Dalam forum itu, dijelaskan bahwa AH meminta gaji ke Bumdes, senilai Rp 19 juta 500 ribu atas nama komisaris. Permintaan gaji yang fantastis itu dilakuakan karena AH merasa yang punya ide untuk membangun dan mengembangkan wisata.
“Saat itu, satu warga dapat urun saham Rp 2,5 juta, akan dapat satu lembar saham dengan bukti surat, mengetahui Direktur Bumdes dan Kepala Desa,”paparnya.

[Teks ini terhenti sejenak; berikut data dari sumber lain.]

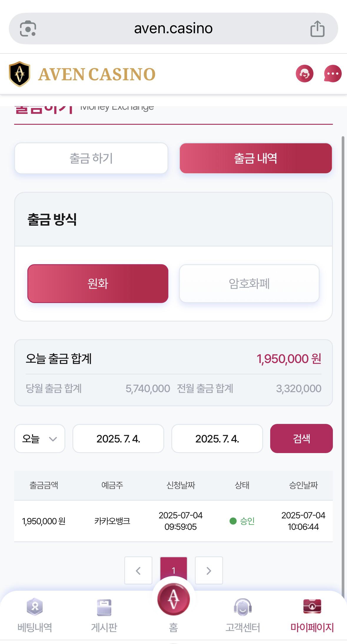Tap the aven.casino address bar
347x644 pixels.
(x=173, y=29)
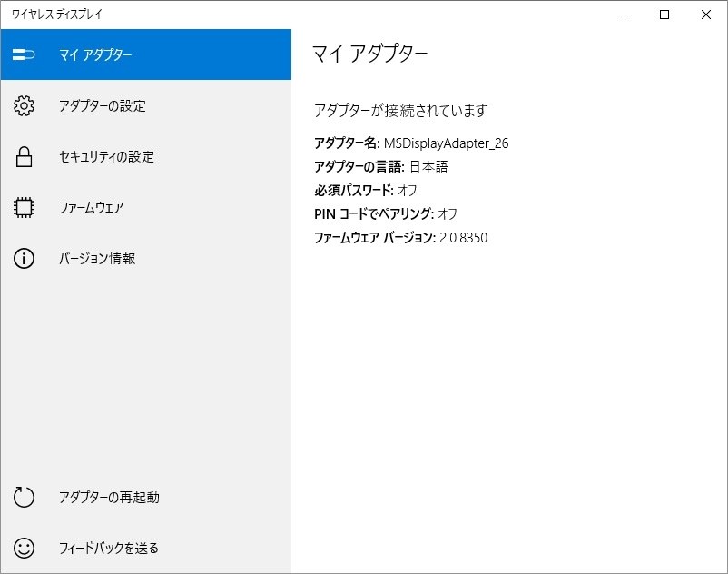Click the smiley feedback icon
Image resolution: width=728 pixels, height=574 pixels.
(25, 548)
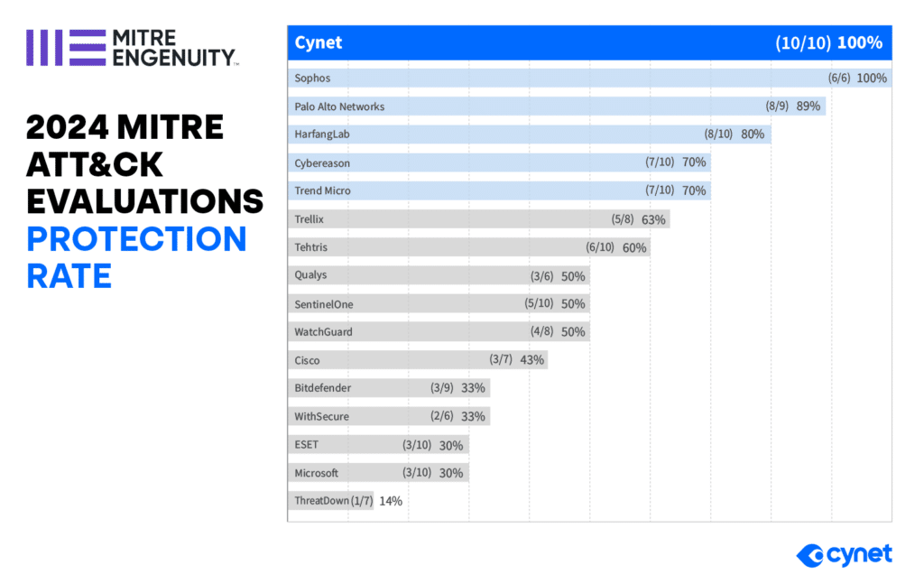Click the Microsoft bar
Screen dimensions: 924x584
(x=378, y=473)
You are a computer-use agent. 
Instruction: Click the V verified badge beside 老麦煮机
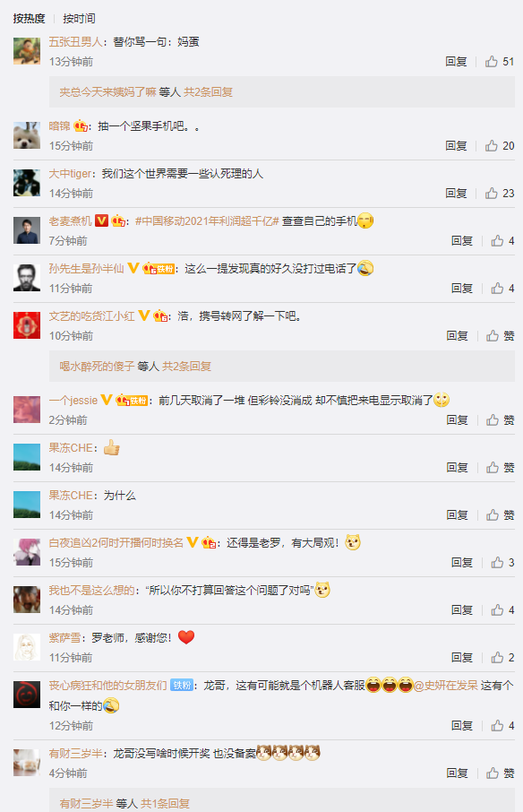click(x=101, y=221)
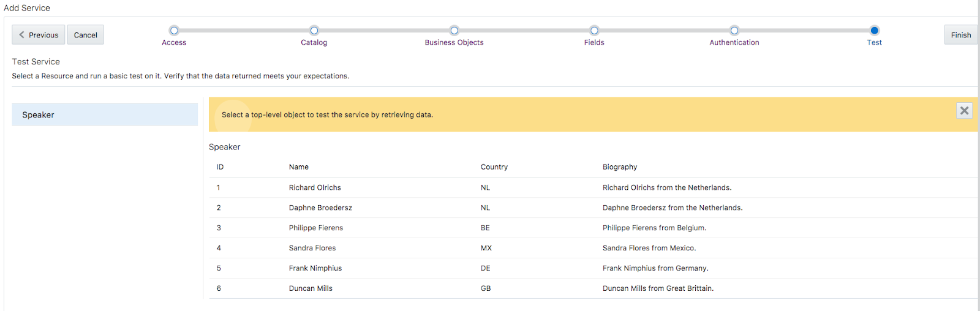Click the Authentication step label

[x=734, y=42]

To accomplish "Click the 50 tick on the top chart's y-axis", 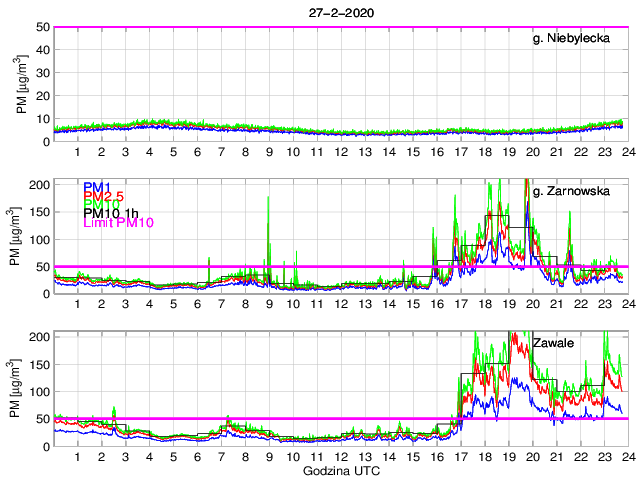I will click(44, 27).
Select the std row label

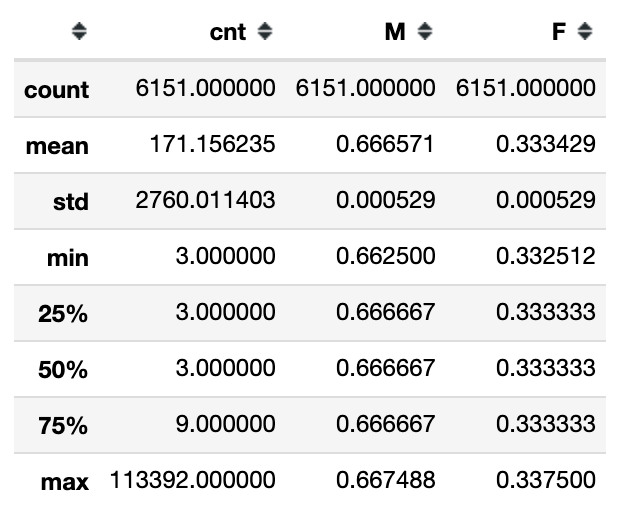[x=70, y=202]
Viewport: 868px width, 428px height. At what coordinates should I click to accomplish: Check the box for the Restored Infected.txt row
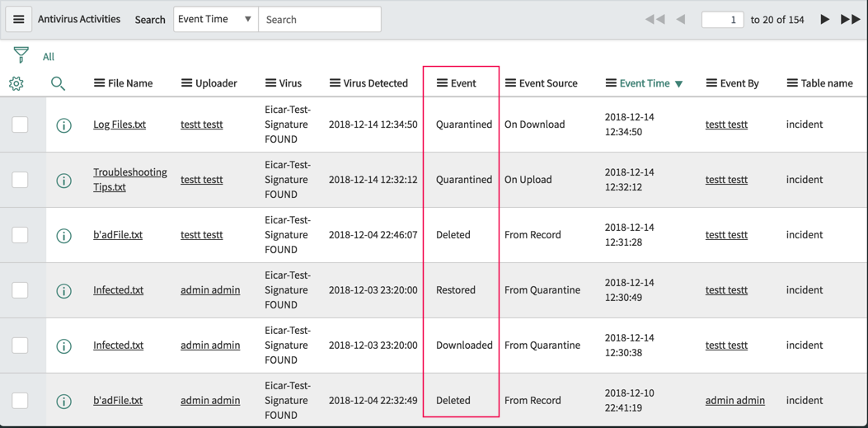point(20,290)
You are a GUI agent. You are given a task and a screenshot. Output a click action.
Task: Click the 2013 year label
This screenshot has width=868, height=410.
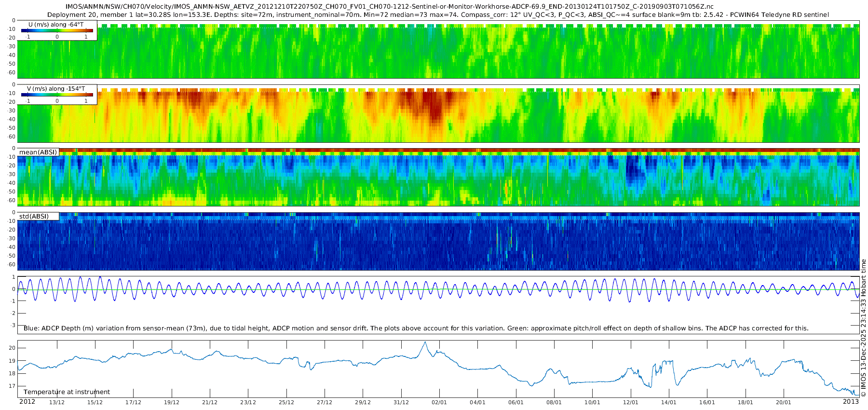(851, 402)
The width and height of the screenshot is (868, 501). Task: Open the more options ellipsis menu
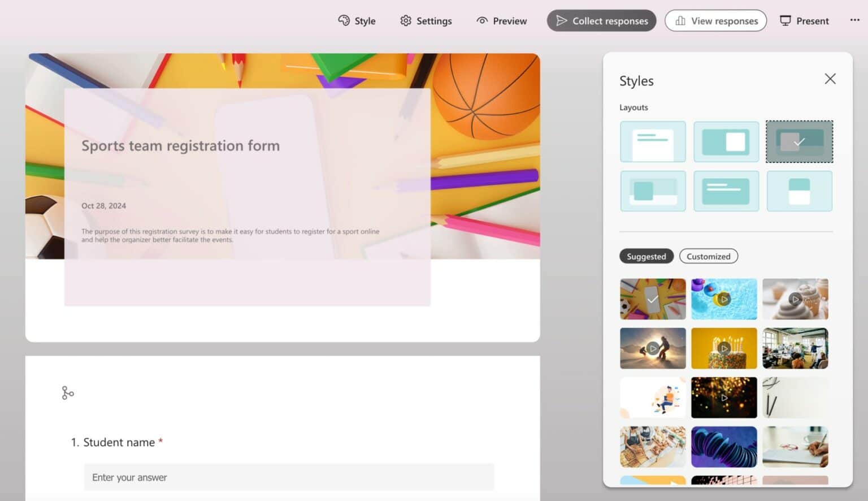(854, 20)
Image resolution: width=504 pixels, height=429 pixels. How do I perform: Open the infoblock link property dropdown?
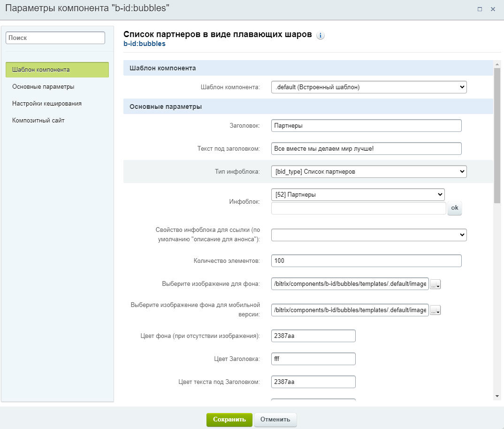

Selama kurun dua tahun, perputaran saham warga yang dikelola oleh Bumdes dan Pemdes mengalami Dividen. Tahun pertama hasil keuntungan dibagi ke warga yang memiliki saham. Nilainya Rp 500 Ribu.
Namun di tahun kedua, nilainya malah menurun menjadi Rp 400 ribu, hingga tahun selanjutnya tidak ada uang masuk ke warga yang memilki saham.
“Ada kisaran Rp 400 juta, kami tidak ingat lembaran saham yang dilakukan warga. Sisa Hasil Usaha (SHU) setiap tahun dari Bumdes, AH selalu minta jatah, dan ditetapkan sendiri,” tandas pria yang juga mantan Direktur Bumdes tahun 2009 – 2014.
Lain lagi, dengan target PADes dari Bumdes. Setiap tahun AH menargetkan hasil Bumdes disetorkan ke PADes. Anehnya, target yang diminta selalu lebih dari laba. Katakan laba dari Bumdes Rp 900 juta, AH menargetkan sebesar Rp 1 miliar.
“Untuk mencapai target dari yang diinginkan AH. Akhirnya Bumdes pun utang di Bank UMKM, dan Bank BMT Syariah. Utang di bank UMKM kisaran Rp 2 M, dan BMT Syariah 1, 8 M. Saat ini, masih tetap dibayar setiap bulan. Dengan jaminan utang atas nama aset mantan. Termasuk aset desa,” jabarnya.
Hingga akhirnya, masyarakat meminta AH untuk membayar sendiri utang tersebut akibat kebijakan yang dibuat, agar tidak dibebankan kepada masyarakat atau Pemdes.
“PMD menyetujui untuk tidak bayar. Tapi tetap loby pihak Bank dengan Direktur yang baru saat ini,” imbuhnya.
Aset Desa Diduga Digelapakan Eks Kades Sekapuk
Selanjutnya, tentang dugaan penggelapan aset desa. Saat ini, semua dokumen aset desa yang meliputi TKD di beberapa tempat, termasuk dijadikan wisata KPI, lapangan, masjid, serta BPKB kendaraan dibawa oleh AH.
“Terbaru hasil audit dari Inspektorat itu, ada dana senilai 12 M, tidak ditemukan SPJNYA. Contoh, pengadaan bangunan, tempat kuliner di Kpi, menelan anggaran 500 juta, tapi kalau secara matematika dan dari pakar bangunan hanya sampai 300 juta. Anggaran itu, dari PADes,”tambahnya.